At the start of this summer I spent some time thinking about how I would structure my day in order to get more writing done. I wanted to find a daily schedule that I could follow consistently, without the risk of burnout.
This post will outline some of the things I’ve learned about how to spend time writing productively each and every day.
While my summer writing routine has not been a total success – there are inevitably ups and downs in the writing process – overall I’m pleased with the progress I’ve made on my PhD dissertation on a consistent basis.
My first point of reference was the excellent Manage Your Day-to-Day. ’20 leading creative minds’ have each written a chapter on an aspect of their daily work practices.
In addition, I did some research on how other writers structure their days (hint: not like this). Brainpickings regularly posts on writing. I found this series from a professional blogging website useful. The University of Durham Dept. of Anthropology has a ‘Writing on Writing‘ section on its website that’s very helpful.

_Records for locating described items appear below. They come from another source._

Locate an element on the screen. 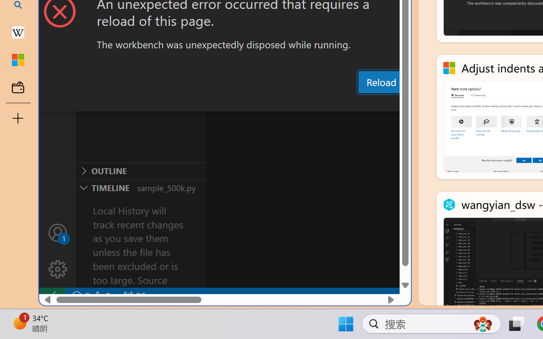  'No Problems' is located at coordinates (90, 296).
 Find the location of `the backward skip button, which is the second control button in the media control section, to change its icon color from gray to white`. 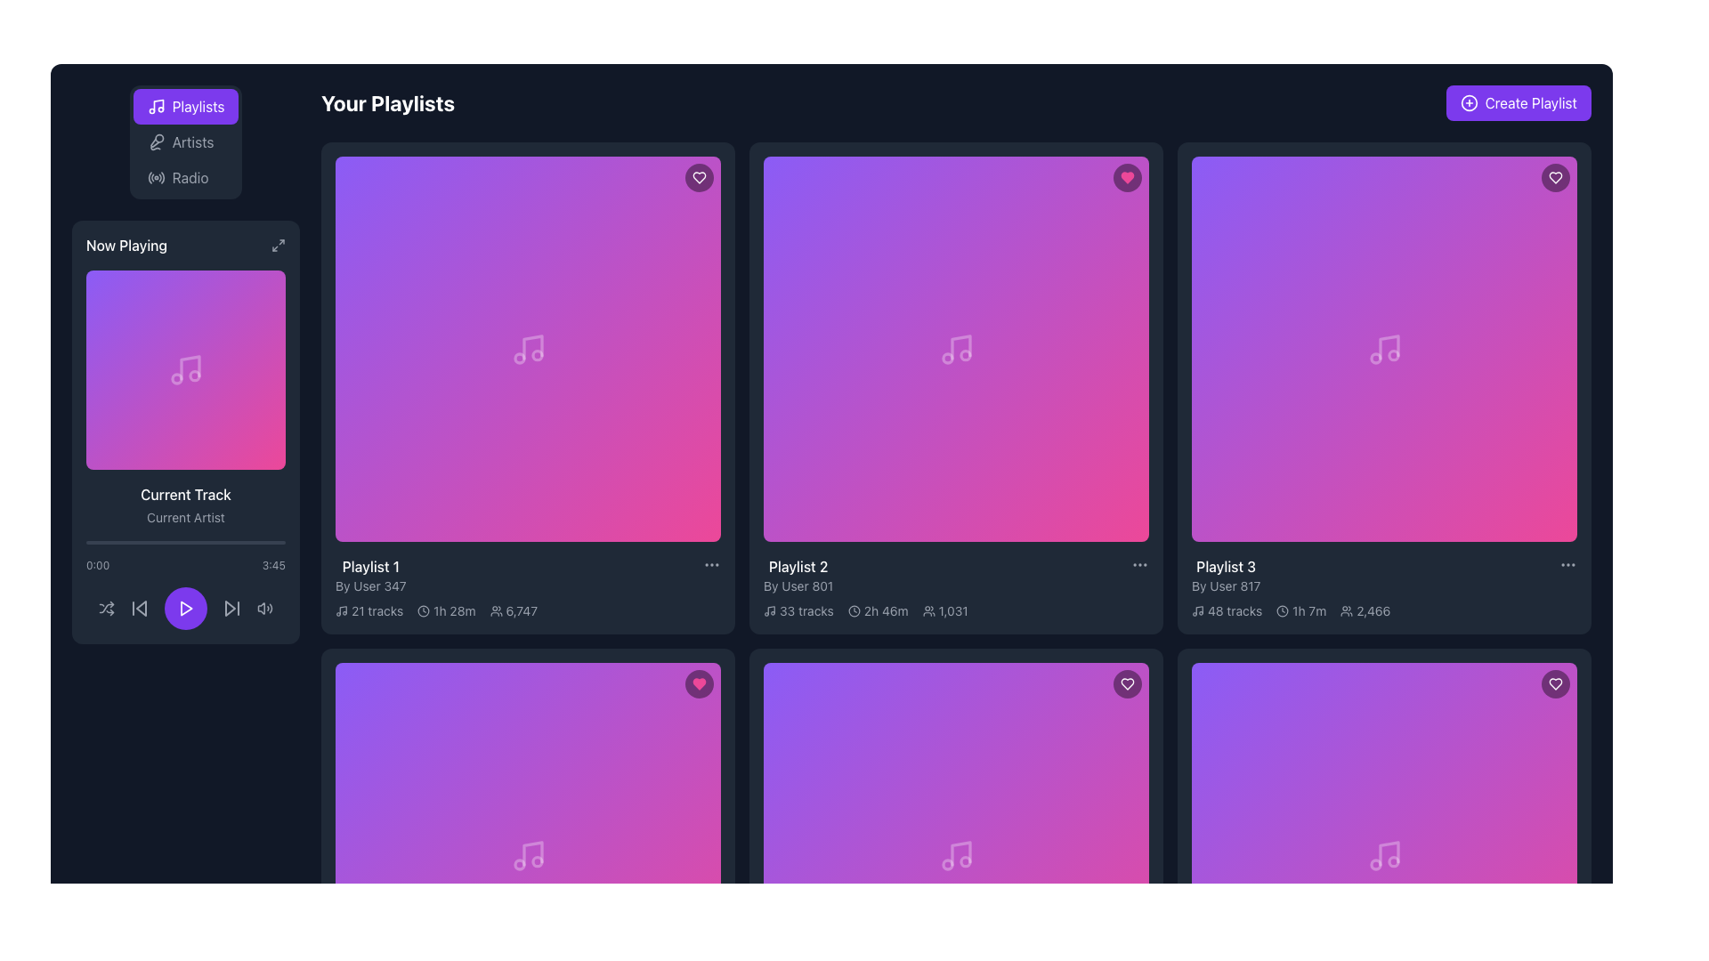

the backward skip button, which is the second control button in the media control section, to change its icon color from gray to white is located at coordinates (139, 607).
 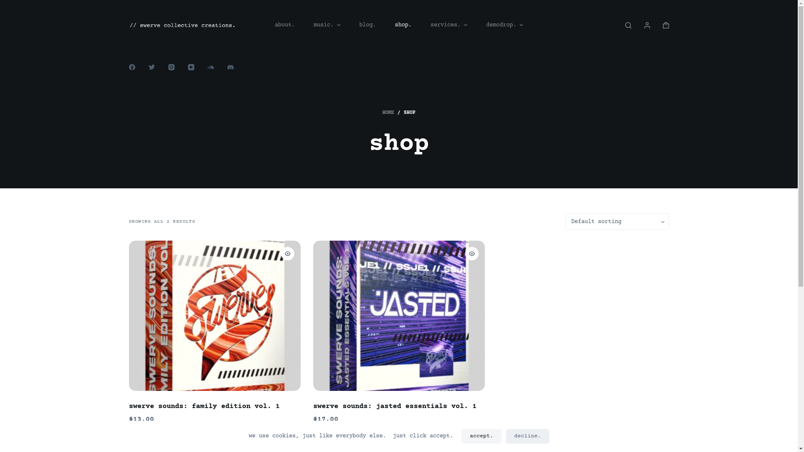 What do you see at coordinates (387, 113) in the screenshot?
I see `'HOME'` at bounding box center [387, 113].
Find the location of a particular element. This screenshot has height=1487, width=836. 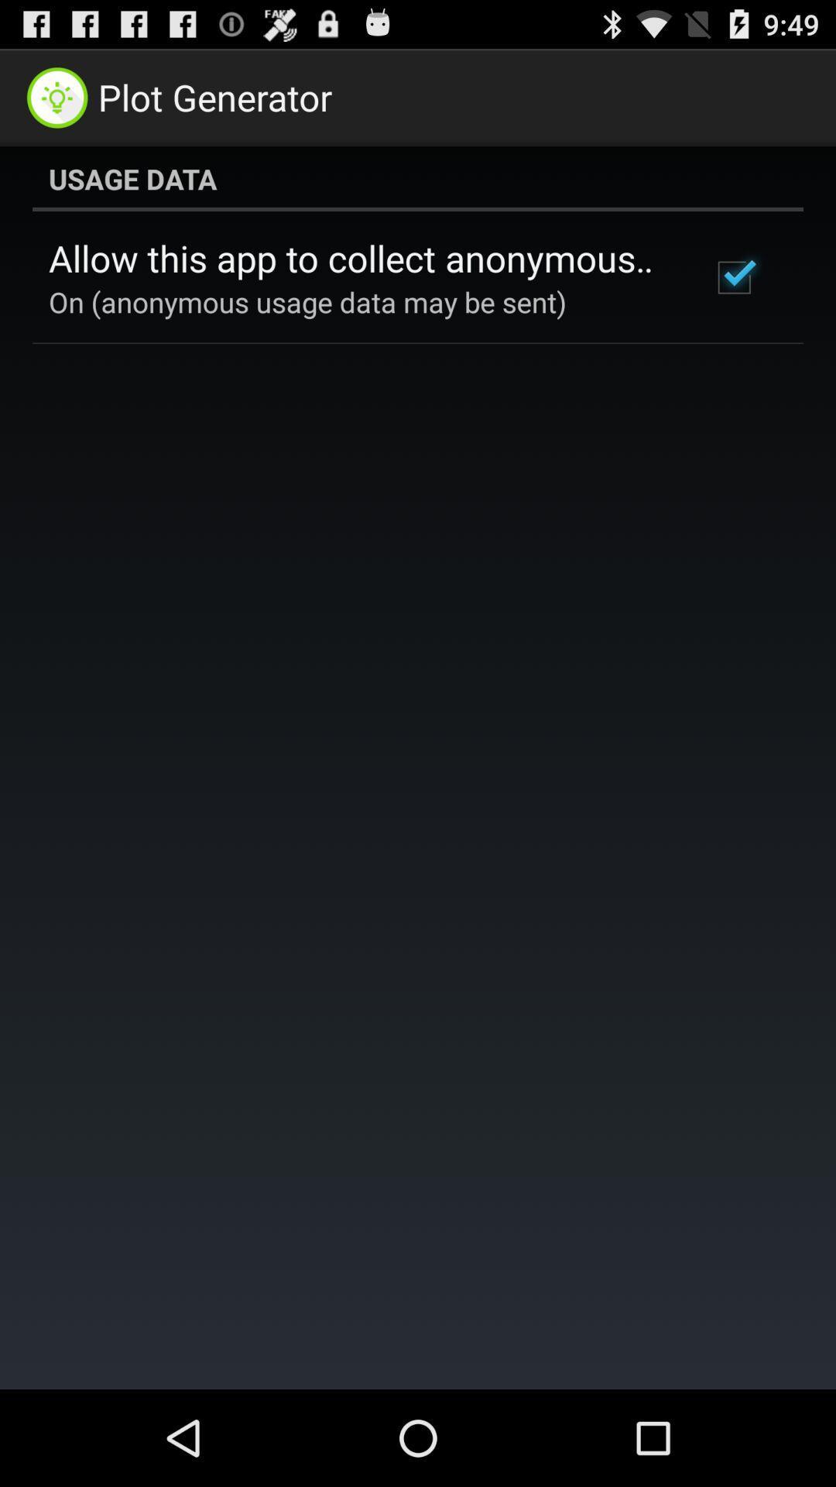

allow this app is located at coordinates (358, 258).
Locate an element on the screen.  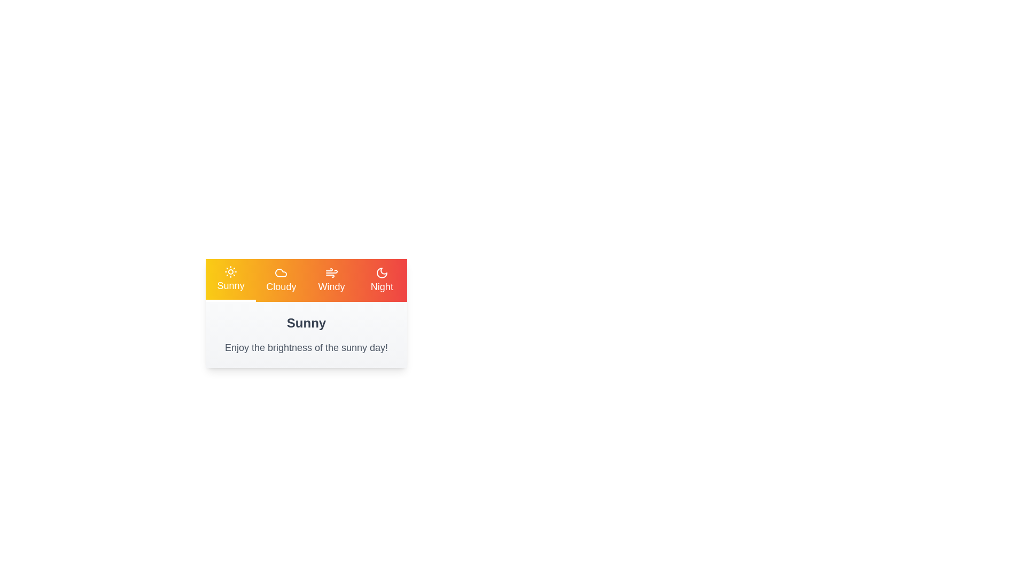
the Sunny tab to observe its visual state change is located at coordinates (230, 280).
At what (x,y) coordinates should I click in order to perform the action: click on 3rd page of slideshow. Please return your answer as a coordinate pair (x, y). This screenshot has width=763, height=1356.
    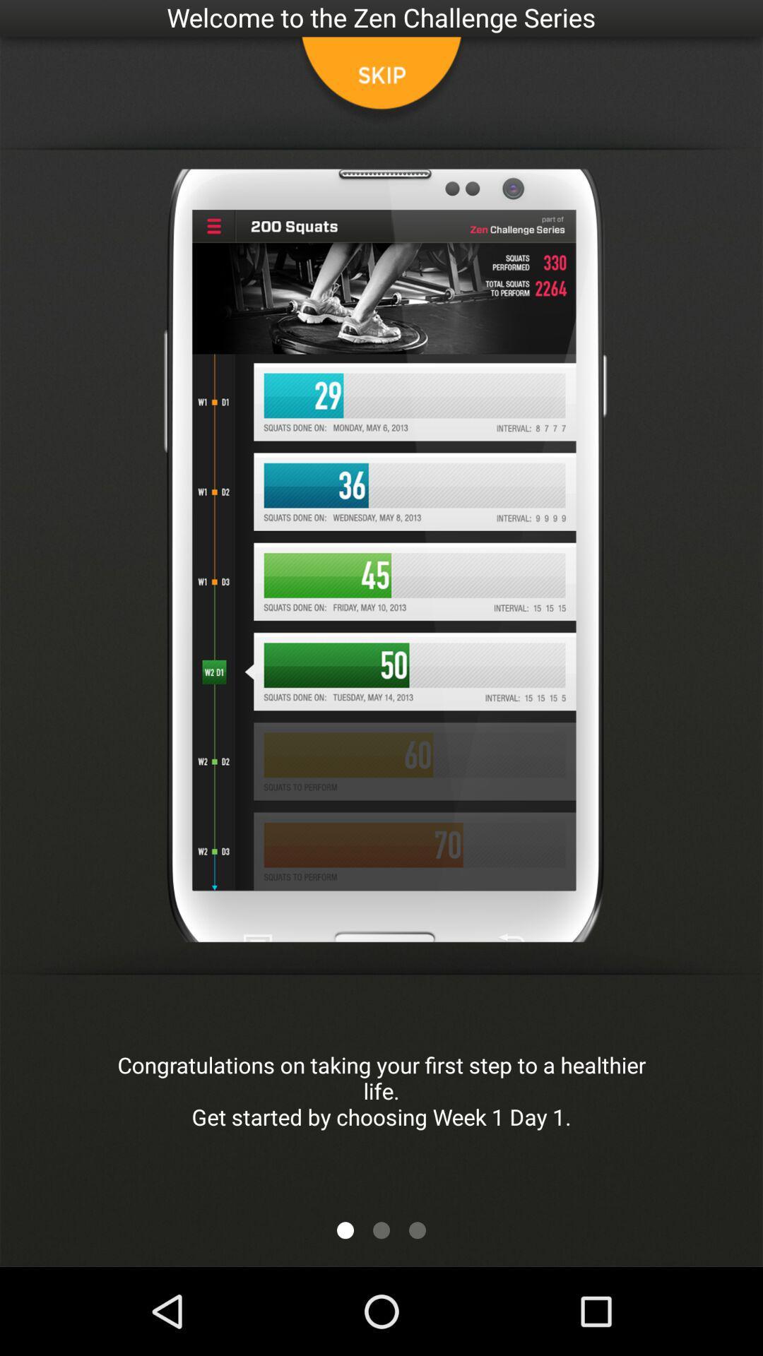
    Looking at the image, I should click on (416, 1229).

So, having read a little bit about how other, more prolific writers go about their day, I attempted to pick out the habits that I thought I could manage to take-up. Below are some ideas that resonated with me, how I tried to incorporate them into my routine, and how they worked out:
1) You can only be ‘creatively productive’ a few hours each day.
Many writers I read about can only take-on their word processing software from between 2 to 5 hours a day. Some focus on word-count (i.e. 1,000 words a day), though I’ve found a word target to be more helpful at the idea generation stage of writing but less so as the project takes shape. When focusing purely on words written a good editing session is penalised.
(I should stress that the 2 to 5 hour figure is for the creative writing process. Reading, note-taking, bibliographic organisation, starting a business, etc. are the kind of tasks for the other hours of the working day.)
A key concept I’ve wholeheartedly taken to heart is that when creating a writing schedule you are managing your energy rather than your time. Regular breaks, walks, and runs are examples of important parts of the writing process, not wasted time to feel guilty about.
Any energy-giving hobby that you can can easily fit into a daily routine is to be encouraged. I’ve taken my running more seriously this summer, and it has definitely helped my writing. ‘Energy-giving’ activities for me are simple tasks that give a sense of achievement: running, walking, reading, gardening … even doing the dreaded dishes.
2) Cut media consumption.
‘Manage Your Day-to-Day’ mentions being mindful of your long term goals when planning a routine. Do your daily habits get you to where you want to go? This prompted me to think about my media consumption and to cut back distractions (generally too much news and too much sport).
The caveat here is not to give up all those distractions that can boost your energy by making you happy, you want that positive energy for writing!
I consider the Internet, blogging, and social media to be important tools for my work, but not in excess, which is all to easy to stumble into. I spent a few hours limiting the information that reaches me:
– I ruthlessly cut RSS feeds.
– I unsubscribed from unwanted email newsletters (and tried to move those I did want to RSS to reduce inbox clutter).
– ‘Unliked’ or muted many feeds on Facebook.
– Stuck to my managed lists and relevant hashtags on Twitter.
These tweaks worked really well. I’ve been meaning to organise my media consumption for a while, and would recommend the time invested (assuming you don’t often prune your feeds, like me).
3) Distraction free writing time is non-negotiable.
I’ve learned that procrastination is not the real problem, the energy it takes choosing not to procrastinate is. Constantly making the choice not to check this or that takes effort. That effort is better spent on the actual task of writing. My intention was to cut out large blocks of time, limit potential distractions as much as possible, and focus exclusively on writing.
Cutting off the Internet is actually surprisingly difficult with smartphones, ubiquitous wifi, and (in the library, at least) workstations everywhere. This habit was the hardest to implement properly. I actually felt fairly self-conscious about this one: ‘Surely I have the will power to resist these trivial distractions!’ Well, the whole point is to take away any choice in the matter. There’s no way to get sucked into the Internet wormhole if you physically can’t access the web.
To exit the connected world:
– I disabled the Internet for a minimum of 4 hours a day (sometimes from 9am-5pm, and the world didn’t end.). No email. No RSS. No social-media.
– I switched my SIM-card into a dumb phone to prevent cheating.
This was (and is) wildly successful. My writing time has been much more productive, I have more time to think, and I’ve been reading more as well. Rather than check email, I’m now much more likely to grab a book when I need a 10 minute break.
Self-Control is easily my favourite software right now (and it’s free).
4) Consistency is key.
None of the above habits are anything particularly exciting or special. But performed consistently they help get writing done. All-day binge writing is possible, but not sustainable; it’s a thing of the past for me (deadlines excepted!).
The whole point of my mini-experiment was to discover for myself what a consistently achievable writing schedule might be. Everyone is different, and I’d recommend trying similar experiments to find a workable daily routine that works for you.
Please let me know your own ideas on creating a workable daily writing routine!